全身充血是急性失代偿性心力衰竭中最常见的表型,它会导致CVP升高,并可能由于器官灌注压降低而导致终末器官功能障碍。第一个治疗干预应该是早期给予利尿剂积极减充血(每1-2小时监测一次尿量,目标是1-2mL/kg/h或UNa>50-70mmol/L)。在袢利尿剂失败的情况下,剂量应加倍直至最大静脉注射剂量(通常被认为是呋塞米400-600毫克,甚至肾功能严重受损的患者可以接受高达1000毫克的剂量),随后应考虑利尿剂联合用药(噻嗪类、乙酰唑胺、美托拉宗、托伐普坦)以改善充血。在某些情况下,血管扩张剂(最好是硝酸甘油,因为它具有扩张血管的能力,或者甚至是硝普钠)可能有助于降低CVP和改善充血。最后,在利尿剂失败和/或难治性容量过负荷的情况下,应考虑进行肾脏替代治疗。

组织灌注不足定义为最严重的AHF表型,其中由于原发性心脏疾病导致的无效心输出量决定了组织灌注不足和终末器官损伤。近三分之一的心源性休克患者是“高血容量”的,通过增加每搏输出量对静脉推注液体有反应,因此250mL生理盐水或乳酸林格液应是无液体超负荷征象的心源性休克患者的首选治疗措施。

正性肌力药和血管加压药可考虑用于具有低灌注或持续性低血压临床特征的AHF,并相应地用于心源性休克。它们的使用应限制在尽可能低的剂量和最短的时间内。第一步应该是在给予血管活性药物之前确认存在低心输出量和足够的血管内容量,并因此选择最适合临床情况的正性肌力药物。

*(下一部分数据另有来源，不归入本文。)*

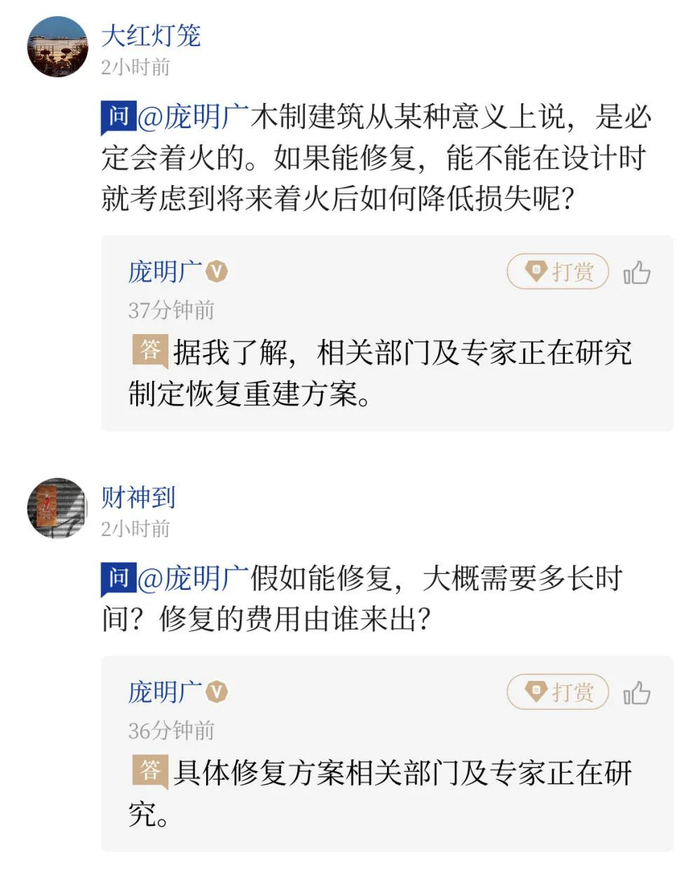Viewport: 700px width, 875px height.
Task: Click the 问 tag icon on first question
Action: [117, 118]
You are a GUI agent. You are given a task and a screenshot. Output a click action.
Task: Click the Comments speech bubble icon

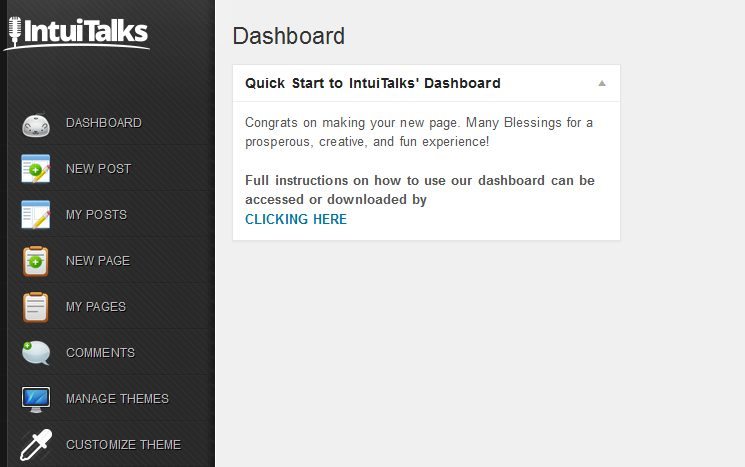(x=36, y=353)
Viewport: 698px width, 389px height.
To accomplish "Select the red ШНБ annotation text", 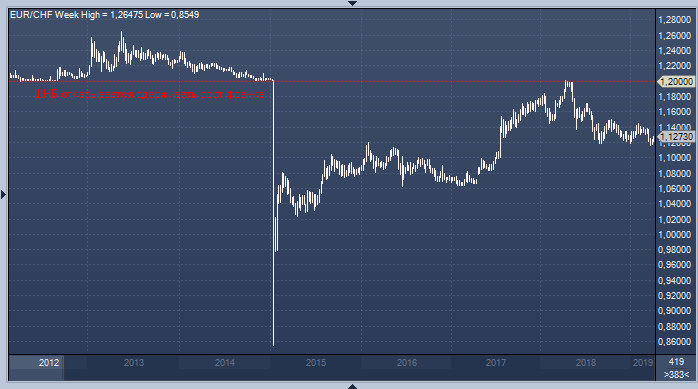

肾上腺素能激动剂(多巴酚丁胺、肾上腺素、去甲肾上腺素、多巴胺)、磷酸二酯酶-III抑制剂(米力农、依诺昔酮)和钙增敏剂(左西孟旦)在收缩力以及全身和肺血管阻力的变化方面具有不同的作用。在选择最合适的正性肌力药/血管加压药时,应始终考虑一些关键特征,例如慢性β受体阻滞剂治疗、右心室功能障碍和/或肺动脉高压、持续性心肌缺血、肾功能恶化和伴随脓毒症。

机械循环支持装置的使用应基于综合的临床和血流动力学评估,并在评估单心室或双心室支持的需求之后。主动脉内球囊反搏,在舒张期充气,在收缩期放气,增加中心主动脉根部压力和冠状动脉灌注,并降低左心室后负荷,降低左心室做功和心肌VO2。IABP支持可提供高达0.5–1L/min的增强心输出量。尽管IABP在AMI-CS中的作用有限,但IABP仍然是ADHF-CS患者的一个有价值的选择,因为适应慢性低输出状态可能使患者更有可能受益于CO轻微增加和左心室后负荷减少(从而减少二尖瓣反流)。IABP插入作为左心室AD或心脏移植的桥梁与患有慢性心力衰竭的心源性休克患者的预后改善有关,此外,使用腋窝通路可能允许在长期支持期间进行运动和康复。

更复杂的机械循环支持装置的选择应基于心脏骤停、严重呼吸损害和严重右心室衰竭的存在。存在心脏骤停和/或严重的呼吸损害应建议使用体外膜氧合。孤立性左心室功能衰竭可通过左心室经皮左心室AD进行治疗(例如,ImpellaCP,5.0,5.5)。单独的右心室故障可以通过右心室进行管理pVAD(例如ImpellaRP)。没有明显呼吸损害的双心室衰竭可以通过经皮左心室+右心室辅助装置进行管理。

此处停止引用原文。